How many lines within the records include the word "computer"? Only that number should be given.

Start of Block

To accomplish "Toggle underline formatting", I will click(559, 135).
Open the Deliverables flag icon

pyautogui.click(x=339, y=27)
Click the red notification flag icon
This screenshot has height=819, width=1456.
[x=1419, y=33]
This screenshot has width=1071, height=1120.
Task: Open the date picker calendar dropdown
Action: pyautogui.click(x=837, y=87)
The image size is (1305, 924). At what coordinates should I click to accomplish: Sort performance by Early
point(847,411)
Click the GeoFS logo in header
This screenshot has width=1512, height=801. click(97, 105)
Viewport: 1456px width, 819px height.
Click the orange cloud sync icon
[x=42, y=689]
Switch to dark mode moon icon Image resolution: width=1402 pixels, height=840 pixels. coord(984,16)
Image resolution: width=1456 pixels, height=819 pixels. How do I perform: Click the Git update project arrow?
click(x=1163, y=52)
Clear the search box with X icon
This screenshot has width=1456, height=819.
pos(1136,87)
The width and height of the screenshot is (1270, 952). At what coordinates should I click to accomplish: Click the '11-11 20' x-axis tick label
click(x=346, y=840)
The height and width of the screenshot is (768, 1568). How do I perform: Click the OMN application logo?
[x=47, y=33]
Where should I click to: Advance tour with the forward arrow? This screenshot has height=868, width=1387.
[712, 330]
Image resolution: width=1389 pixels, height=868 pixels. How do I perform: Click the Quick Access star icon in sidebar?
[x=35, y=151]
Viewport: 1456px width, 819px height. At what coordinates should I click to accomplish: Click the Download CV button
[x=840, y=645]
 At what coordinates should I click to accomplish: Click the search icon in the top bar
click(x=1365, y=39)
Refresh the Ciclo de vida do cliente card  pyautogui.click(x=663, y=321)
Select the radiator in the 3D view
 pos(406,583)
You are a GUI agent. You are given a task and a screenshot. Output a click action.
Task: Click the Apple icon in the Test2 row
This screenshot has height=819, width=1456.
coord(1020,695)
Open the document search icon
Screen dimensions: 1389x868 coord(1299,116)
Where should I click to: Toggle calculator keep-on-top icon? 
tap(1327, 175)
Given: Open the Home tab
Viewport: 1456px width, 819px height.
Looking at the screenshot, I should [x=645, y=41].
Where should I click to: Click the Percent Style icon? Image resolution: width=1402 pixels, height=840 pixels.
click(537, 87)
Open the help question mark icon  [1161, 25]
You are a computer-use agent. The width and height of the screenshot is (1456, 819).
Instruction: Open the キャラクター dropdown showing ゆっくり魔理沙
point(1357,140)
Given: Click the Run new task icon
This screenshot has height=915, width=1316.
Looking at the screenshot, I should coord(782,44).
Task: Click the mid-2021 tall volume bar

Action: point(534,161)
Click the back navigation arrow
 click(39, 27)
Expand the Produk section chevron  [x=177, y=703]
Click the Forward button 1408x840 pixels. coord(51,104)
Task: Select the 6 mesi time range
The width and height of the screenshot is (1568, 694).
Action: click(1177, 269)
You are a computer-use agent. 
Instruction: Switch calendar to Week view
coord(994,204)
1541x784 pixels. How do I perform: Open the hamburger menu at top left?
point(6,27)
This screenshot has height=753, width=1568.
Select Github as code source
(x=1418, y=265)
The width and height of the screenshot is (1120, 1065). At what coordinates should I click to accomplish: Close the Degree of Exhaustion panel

End of Block

▸ RESULT
2